The disassembly of main.bin.dump call_func_ptr seems to match the source.
One oddity is that the call_func_ptr address in the stack trace is an ARM address. Since this was presumably the R3 used the blx r3, it should be thumb. Is the linker assuming call_func_ptr is arm already?
Disassembling the call_func_ptr interwork code (BXPC, plus padding NOP) as ARM
$ ./capdis.exe -nofwdata ../platform/g7x/sub/100d/main.bin 0x36a354 -s=0x3734c0 -c=10
WARNING gaonisoy string not found, assuming code start offset 0
andeq r4, r0, r8, ror r7
push {r4, r5, lr}
mov ip, r0
mov r4, sp
add r5, r1, r2, lsl #2
In the register dump, r7 is 0 (so the ROR is NOP, and R8 has the same value as R0). I'm not totally sure what the state of the condition code will be, but eq seems likely.

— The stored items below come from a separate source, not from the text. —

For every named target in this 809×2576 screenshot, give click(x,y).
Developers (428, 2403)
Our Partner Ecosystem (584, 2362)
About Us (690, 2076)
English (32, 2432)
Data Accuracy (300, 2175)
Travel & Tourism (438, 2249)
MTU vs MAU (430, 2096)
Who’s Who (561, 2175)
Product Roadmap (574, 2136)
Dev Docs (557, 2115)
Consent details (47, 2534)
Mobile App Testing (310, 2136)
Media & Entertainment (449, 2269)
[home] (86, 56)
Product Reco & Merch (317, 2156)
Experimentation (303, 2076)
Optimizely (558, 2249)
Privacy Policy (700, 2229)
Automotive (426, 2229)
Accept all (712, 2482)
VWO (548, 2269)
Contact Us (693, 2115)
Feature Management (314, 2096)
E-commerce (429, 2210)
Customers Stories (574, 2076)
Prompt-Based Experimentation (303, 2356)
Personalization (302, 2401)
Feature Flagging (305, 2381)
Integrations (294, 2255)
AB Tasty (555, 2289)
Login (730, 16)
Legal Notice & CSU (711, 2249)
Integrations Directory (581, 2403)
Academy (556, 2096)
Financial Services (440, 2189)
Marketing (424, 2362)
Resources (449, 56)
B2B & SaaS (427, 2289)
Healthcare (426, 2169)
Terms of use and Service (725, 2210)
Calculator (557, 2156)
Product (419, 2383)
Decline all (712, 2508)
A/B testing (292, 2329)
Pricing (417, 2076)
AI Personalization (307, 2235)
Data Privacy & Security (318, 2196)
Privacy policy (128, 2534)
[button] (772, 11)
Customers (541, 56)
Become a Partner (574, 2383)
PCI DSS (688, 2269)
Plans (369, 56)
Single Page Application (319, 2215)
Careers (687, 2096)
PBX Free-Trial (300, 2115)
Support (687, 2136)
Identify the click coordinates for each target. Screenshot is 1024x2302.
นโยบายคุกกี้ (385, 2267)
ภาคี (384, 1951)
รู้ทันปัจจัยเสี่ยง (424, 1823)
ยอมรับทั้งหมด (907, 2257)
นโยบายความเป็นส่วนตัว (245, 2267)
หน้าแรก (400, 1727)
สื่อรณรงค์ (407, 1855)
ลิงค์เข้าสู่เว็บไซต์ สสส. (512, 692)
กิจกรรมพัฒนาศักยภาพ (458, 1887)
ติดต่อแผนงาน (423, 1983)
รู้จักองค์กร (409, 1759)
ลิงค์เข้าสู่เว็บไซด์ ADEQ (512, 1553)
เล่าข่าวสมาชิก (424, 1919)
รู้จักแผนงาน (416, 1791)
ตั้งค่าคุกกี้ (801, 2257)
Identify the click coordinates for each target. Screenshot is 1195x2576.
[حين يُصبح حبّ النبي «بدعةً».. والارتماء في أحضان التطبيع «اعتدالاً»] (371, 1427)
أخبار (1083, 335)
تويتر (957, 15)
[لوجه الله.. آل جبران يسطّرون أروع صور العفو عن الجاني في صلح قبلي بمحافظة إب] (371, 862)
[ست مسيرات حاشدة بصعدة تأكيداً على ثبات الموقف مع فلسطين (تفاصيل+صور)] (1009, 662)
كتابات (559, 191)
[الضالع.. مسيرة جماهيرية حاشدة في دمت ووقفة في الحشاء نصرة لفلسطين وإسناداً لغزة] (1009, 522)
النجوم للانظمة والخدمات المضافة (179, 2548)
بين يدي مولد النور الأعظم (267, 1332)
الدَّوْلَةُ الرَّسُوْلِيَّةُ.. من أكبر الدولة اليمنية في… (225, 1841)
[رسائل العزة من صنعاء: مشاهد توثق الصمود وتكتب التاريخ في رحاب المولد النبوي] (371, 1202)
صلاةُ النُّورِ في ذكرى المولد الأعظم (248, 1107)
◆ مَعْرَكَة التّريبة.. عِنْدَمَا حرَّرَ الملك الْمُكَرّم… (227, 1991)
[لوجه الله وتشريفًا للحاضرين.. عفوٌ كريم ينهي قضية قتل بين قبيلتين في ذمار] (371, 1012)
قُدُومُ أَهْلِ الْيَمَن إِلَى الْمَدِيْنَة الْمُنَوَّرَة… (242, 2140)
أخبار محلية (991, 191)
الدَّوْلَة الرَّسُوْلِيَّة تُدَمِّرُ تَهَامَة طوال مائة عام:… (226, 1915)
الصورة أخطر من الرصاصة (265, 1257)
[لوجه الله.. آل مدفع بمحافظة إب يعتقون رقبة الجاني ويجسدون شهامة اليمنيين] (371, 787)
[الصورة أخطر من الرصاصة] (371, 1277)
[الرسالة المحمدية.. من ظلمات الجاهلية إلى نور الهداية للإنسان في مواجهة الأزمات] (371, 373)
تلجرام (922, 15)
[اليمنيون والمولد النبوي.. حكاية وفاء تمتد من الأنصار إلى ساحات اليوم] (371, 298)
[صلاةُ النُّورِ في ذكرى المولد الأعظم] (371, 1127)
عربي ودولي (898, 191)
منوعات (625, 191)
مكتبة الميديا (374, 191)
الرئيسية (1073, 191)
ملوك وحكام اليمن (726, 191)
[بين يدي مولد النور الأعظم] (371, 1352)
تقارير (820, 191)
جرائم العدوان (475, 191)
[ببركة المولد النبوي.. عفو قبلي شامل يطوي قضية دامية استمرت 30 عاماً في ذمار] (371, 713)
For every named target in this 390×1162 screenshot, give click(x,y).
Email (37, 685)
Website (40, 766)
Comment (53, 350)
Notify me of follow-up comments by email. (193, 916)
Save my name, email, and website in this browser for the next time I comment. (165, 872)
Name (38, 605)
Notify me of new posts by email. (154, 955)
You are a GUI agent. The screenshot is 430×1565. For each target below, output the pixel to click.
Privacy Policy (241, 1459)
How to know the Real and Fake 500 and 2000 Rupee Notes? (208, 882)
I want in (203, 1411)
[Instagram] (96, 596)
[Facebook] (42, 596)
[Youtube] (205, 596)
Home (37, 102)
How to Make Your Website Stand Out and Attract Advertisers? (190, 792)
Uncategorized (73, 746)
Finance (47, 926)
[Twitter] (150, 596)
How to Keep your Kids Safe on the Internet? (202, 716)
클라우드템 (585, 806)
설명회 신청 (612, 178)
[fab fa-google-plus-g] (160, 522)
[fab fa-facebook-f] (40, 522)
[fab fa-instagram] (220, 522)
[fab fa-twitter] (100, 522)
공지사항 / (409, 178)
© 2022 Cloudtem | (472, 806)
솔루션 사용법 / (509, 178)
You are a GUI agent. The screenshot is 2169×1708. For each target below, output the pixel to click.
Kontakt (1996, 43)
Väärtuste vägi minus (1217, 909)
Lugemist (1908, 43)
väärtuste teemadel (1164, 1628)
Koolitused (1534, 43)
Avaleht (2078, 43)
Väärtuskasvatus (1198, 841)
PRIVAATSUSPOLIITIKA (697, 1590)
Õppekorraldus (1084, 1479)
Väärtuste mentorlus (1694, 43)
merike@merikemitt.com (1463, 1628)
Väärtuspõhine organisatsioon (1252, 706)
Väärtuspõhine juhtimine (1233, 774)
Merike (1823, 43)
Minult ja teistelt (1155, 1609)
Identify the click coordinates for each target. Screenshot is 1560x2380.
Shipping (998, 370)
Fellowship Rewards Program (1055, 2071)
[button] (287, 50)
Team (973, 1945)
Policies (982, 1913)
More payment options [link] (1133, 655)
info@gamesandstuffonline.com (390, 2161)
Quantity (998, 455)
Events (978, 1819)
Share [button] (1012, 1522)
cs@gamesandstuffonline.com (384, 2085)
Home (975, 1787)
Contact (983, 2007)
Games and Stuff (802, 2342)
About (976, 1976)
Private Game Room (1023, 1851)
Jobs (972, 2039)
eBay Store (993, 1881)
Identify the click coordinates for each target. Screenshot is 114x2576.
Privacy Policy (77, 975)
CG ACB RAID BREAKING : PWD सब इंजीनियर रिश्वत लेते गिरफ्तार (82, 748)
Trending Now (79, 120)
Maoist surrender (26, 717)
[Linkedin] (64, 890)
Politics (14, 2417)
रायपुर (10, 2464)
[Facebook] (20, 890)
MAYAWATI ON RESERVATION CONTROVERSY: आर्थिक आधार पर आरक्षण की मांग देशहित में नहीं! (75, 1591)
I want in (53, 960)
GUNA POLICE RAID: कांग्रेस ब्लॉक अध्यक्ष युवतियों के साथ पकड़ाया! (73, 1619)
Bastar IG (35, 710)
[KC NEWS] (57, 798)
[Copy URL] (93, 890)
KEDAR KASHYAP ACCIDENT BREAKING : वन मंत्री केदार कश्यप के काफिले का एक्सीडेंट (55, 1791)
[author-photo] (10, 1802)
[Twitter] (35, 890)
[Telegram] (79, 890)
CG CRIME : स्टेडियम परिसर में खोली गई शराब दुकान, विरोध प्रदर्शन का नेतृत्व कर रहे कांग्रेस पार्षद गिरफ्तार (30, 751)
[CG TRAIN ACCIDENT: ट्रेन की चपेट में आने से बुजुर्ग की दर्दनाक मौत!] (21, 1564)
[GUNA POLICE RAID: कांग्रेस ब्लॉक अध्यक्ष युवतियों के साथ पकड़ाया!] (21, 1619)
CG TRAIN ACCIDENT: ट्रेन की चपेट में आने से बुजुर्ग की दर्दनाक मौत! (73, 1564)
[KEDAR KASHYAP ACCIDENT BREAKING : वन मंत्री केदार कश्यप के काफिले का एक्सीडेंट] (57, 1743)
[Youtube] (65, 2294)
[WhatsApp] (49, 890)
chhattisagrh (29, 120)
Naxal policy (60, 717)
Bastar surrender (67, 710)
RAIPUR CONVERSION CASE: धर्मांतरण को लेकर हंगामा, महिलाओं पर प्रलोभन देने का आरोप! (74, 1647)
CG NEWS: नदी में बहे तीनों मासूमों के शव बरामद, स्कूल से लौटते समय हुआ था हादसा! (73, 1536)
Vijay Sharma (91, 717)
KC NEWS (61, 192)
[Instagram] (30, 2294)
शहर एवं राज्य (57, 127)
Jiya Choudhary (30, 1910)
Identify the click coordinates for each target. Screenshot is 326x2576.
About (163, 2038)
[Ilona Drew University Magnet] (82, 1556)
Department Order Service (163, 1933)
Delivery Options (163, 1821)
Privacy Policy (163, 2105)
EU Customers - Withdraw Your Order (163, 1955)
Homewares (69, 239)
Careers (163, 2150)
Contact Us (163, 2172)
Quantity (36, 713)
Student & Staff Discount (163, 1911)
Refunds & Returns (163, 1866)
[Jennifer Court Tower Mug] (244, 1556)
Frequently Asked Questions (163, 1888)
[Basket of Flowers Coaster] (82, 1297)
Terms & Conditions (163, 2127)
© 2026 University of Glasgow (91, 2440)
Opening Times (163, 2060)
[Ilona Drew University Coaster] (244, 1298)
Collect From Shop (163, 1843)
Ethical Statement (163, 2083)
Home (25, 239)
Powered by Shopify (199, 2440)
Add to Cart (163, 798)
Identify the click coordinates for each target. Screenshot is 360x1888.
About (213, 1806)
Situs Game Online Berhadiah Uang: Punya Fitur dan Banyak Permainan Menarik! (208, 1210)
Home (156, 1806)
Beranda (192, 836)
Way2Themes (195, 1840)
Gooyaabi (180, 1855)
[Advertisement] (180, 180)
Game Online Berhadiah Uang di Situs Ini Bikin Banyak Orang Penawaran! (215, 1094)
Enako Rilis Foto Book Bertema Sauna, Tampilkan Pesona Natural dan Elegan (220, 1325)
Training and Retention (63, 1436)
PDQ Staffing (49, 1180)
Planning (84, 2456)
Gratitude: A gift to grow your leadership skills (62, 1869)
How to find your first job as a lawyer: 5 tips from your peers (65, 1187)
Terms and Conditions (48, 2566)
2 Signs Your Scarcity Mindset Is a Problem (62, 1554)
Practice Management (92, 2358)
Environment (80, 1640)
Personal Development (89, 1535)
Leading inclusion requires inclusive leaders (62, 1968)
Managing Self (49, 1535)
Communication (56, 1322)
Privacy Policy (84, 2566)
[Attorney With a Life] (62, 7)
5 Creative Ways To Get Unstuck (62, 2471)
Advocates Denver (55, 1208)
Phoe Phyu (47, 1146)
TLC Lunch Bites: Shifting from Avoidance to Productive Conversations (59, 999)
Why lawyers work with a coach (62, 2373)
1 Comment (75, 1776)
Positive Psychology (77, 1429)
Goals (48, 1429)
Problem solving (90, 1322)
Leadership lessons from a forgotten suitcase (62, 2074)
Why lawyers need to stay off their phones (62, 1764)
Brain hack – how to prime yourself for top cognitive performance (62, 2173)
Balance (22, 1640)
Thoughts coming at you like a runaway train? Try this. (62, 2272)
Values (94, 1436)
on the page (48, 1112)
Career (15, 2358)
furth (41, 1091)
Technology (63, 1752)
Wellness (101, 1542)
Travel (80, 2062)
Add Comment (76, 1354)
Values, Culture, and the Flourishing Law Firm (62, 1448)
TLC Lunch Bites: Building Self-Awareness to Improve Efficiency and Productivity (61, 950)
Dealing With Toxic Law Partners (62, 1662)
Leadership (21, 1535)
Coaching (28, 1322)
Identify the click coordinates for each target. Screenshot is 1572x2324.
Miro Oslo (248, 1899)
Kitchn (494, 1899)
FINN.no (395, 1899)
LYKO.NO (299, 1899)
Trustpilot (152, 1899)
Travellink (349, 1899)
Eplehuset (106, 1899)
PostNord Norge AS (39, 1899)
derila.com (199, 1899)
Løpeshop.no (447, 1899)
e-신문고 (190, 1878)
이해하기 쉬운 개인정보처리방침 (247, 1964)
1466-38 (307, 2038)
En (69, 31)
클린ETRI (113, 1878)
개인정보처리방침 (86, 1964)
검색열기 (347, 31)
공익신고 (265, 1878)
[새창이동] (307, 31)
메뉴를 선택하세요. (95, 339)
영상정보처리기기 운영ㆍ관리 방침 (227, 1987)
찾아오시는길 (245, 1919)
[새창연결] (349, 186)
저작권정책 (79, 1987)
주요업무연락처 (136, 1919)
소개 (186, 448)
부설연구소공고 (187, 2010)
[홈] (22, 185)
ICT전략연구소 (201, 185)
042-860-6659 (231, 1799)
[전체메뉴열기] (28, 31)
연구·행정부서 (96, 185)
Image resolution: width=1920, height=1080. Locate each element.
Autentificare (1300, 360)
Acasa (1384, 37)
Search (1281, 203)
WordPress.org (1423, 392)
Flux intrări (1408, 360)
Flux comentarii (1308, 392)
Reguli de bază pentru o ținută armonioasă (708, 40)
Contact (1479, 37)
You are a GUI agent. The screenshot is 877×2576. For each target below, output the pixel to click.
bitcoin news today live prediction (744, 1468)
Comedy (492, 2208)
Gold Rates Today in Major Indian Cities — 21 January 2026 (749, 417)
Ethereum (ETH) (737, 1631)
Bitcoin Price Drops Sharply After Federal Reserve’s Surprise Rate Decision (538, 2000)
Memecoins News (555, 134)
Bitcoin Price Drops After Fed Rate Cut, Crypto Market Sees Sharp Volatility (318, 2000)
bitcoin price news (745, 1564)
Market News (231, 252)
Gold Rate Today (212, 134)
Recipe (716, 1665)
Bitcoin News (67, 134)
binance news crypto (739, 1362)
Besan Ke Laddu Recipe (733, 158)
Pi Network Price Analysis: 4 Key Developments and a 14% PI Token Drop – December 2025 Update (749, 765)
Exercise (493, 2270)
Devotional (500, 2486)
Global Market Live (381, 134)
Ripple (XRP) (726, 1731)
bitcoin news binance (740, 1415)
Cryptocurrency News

To test, I rebuilt with the .code16, bx pc commented out. It appears to work, which means that with the toolchain I am using at least (arm-none-eabi-gcc.exe (GNU Tools for ARM Embedded Processors) 4.9.3 20141119 (release) [ARM/embedded-4_9-branch revision 218278]), the bx pc is not needed. Attempting to run call_func_ptr as thumb would definitely crash, so it's doing the right thing by itself.
If this is toolchain dependent, we should probably make a separate wrapper for call_func_ptr.